:: What the exercise asks ::
In the entries below, count every line containing "Accordion". Reply with the number alone.
Segment Start: Exercise data
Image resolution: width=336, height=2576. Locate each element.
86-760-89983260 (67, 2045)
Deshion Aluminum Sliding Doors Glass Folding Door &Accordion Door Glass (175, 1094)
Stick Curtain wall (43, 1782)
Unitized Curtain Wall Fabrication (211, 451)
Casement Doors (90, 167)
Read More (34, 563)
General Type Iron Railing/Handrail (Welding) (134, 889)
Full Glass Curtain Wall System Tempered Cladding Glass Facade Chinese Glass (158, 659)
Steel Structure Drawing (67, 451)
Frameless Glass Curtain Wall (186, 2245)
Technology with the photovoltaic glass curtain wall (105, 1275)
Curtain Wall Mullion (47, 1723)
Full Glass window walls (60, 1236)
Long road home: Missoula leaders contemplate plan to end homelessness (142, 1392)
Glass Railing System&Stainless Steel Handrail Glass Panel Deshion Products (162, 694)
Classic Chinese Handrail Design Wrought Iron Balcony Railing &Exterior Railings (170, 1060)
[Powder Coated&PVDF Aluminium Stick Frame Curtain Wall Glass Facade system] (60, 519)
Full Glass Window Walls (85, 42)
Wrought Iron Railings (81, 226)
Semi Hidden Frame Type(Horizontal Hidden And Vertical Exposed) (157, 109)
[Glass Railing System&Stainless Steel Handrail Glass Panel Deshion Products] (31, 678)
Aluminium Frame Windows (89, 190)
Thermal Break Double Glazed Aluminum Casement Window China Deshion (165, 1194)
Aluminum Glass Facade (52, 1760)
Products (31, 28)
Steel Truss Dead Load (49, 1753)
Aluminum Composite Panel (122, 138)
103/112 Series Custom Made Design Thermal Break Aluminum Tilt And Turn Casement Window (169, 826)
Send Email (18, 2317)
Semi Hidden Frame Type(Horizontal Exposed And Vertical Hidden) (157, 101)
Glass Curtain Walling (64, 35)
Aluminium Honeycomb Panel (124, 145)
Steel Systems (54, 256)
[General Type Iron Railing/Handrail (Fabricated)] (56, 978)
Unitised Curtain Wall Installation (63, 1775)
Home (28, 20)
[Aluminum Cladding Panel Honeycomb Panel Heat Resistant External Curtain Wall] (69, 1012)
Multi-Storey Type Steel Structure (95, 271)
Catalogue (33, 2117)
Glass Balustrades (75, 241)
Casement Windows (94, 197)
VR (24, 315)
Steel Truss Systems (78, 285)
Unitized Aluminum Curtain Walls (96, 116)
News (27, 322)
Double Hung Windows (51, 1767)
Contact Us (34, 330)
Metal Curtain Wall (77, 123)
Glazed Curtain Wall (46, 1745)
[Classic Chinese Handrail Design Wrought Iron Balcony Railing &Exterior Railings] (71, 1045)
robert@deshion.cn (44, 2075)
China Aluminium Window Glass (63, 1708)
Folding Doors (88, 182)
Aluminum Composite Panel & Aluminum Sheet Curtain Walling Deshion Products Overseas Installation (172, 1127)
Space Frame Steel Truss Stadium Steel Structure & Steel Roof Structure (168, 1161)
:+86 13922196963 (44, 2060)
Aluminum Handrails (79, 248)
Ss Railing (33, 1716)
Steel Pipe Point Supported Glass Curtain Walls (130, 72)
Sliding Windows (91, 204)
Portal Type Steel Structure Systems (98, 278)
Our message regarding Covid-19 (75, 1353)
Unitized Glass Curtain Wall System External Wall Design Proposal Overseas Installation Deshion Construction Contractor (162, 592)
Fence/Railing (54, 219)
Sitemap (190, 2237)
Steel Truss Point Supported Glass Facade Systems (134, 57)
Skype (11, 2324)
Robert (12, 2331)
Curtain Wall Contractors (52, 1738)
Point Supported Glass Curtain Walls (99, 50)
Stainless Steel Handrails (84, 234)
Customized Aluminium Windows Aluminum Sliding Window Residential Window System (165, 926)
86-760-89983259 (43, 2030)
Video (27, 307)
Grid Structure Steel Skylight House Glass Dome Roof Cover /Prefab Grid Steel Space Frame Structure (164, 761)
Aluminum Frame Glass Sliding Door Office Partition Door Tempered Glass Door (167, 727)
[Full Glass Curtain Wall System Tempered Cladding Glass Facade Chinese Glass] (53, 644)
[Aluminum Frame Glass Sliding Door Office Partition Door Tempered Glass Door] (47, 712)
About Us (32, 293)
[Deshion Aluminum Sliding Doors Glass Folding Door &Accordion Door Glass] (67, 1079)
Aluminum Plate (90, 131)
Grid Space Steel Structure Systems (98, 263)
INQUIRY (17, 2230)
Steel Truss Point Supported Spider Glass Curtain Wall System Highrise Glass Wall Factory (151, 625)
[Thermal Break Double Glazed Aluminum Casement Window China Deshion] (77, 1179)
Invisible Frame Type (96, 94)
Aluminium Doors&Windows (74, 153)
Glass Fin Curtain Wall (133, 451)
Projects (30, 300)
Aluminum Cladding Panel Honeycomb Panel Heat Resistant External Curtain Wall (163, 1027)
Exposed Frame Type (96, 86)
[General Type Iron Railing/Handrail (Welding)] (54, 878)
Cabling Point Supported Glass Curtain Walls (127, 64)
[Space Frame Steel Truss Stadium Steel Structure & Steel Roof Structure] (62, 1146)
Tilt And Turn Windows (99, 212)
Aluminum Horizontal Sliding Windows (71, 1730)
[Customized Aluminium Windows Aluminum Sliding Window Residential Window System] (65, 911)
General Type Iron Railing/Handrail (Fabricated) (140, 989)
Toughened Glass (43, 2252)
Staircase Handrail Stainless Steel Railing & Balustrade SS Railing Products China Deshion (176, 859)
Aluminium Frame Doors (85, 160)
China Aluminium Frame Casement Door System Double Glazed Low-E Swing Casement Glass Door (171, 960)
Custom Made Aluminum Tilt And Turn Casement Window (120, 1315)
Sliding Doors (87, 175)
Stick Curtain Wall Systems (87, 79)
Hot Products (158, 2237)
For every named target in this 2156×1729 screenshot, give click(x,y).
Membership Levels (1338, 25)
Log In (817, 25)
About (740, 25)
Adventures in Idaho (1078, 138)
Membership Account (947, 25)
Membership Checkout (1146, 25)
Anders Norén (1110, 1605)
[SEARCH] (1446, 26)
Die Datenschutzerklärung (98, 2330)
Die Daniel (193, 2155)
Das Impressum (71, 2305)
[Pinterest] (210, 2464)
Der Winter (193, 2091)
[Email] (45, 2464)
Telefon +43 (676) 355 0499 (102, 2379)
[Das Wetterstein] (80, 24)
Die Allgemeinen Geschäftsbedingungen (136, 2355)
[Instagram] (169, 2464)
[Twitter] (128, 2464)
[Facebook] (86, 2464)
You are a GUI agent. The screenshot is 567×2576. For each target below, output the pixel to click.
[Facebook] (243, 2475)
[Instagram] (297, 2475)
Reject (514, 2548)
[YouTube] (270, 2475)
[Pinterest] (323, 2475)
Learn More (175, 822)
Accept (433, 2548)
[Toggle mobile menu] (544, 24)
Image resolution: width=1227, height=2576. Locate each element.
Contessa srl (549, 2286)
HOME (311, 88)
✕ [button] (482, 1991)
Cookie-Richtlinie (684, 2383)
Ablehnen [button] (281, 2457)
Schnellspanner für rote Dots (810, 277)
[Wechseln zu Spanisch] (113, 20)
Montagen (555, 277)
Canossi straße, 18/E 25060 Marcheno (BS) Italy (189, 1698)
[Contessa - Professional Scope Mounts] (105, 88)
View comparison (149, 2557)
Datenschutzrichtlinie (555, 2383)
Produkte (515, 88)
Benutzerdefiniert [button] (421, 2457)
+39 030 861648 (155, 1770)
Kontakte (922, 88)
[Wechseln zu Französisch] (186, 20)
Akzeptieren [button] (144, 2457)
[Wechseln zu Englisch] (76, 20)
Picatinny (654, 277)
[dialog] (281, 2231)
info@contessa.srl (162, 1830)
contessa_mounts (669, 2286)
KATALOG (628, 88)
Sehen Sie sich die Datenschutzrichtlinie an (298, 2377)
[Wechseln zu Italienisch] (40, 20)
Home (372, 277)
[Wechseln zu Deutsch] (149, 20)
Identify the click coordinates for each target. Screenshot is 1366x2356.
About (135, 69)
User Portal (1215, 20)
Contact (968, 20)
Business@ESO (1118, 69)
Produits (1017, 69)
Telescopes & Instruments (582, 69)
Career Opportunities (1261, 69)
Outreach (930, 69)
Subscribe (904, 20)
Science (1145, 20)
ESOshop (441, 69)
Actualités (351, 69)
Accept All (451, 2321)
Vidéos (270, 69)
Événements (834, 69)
Segment End: Exercise data
:: Solution to this problem ::
2